Dans les deux cas étudiés – importation en Turquie de la sémiotique et du structuralisme illustrés par Roland Barthes et importation dans le monde anglo-saxon du féminisme français illustré par Hélène Cixous –, l’orientation du transfert est soulignée pour voir si les rapports à la langue se posent différemment selon qu’on passe d’un système « fort » ou dominant à un système « faible » ou périphérique par opposition au passage d’un système « fort » à un autre système « fort », en l’occurrence hégémonique. Abstraction faite des problèmes que pose cette terminologie, si ce n’est la pertinence de cette grille explicitement empruntée à la critique postcolonialiste, un des points forts de l’étude réside dans l’extension donnée au concept de traduction. Au sens courant du terme, la traduction est ici étudiée principalement du point de vue de ses « normes préliminaires » (quels auteurs et quels textes de ces auteurs sont (re)traduits à l’exclusion des autres, selon quelle chronologie par rapport à celle de leur production originale, par quels types de traducteurs… ?). Au sens élargi, le discours de la réception est analysé comme une pratique traductive consubstantielle à la traduction proprement dite et qui interagit avec elle.

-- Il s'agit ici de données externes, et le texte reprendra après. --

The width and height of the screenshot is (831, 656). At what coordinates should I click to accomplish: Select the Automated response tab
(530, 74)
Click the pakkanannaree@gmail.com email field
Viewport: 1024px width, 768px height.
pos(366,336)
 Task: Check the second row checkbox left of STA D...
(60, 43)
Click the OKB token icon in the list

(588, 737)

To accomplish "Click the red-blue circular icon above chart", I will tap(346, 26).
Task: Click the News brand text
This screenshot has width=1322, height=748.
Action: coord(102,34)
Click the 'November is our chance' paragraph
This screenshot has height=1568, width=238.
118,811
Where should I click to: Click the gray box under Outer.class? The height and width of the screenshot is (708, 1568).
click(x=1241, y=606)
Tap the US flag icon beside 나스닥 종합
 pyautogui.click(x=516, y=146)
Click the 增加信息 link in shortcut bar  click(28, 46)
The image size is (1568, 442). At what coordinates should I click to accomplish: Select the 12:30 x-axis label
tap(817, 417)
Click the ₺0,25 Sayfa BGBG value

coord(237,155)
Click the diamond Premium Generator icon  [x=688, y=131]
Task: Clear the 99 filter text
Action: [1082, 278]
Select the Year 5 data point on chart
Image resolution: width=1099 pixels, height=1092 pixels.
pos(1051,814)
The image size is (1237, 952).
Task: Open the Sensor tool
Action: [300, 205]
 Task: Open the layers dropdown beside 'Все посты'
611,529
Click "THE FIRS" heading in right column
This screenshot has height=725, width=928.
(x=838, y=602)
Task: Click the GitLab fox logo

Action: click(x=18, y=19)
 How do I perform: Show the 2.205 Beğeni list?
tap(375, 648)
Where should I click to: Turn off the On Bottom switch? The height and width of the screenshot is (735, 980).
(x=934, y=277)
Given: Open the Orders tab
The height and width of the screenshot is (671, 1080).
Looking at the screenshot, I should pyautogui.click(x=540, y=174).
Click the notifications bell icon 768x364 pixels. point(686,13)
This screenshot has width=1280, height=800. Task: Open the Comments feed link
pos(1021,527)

L’état des lieux que l’auteure établit au départ pour chacun des systèmes récepteurs permet de comprendre les enjeux qui sous-tendent la sélection et le recadrage des textes théoriques et des concepts importés : modernisation, quête d’objectivité et de scientificité, refondation terminologique du côté de la critique littéraire turque ; activisme social assorti d’une exigence de lisibilité (subordonnée à l’effacement des assises psychanalytiques et des jeux de langue) du côté du féminisme anglo-saxon. Dans les deux cas, la réception s’articule autour de plusieurs « tropes » allant de l’« altérité » (représentations défensives ou de rejet) à l’« universalité » (représentations assimilatrices). Les analyses méticuleuses, foisonnantes et remarquablement documentées de cet ouvrage ont aussi l’intérêt de montrer le caractère systémique et pourtant hétérogène des représentations produites par le champ récepteur en même temps que leur caractère évolutif.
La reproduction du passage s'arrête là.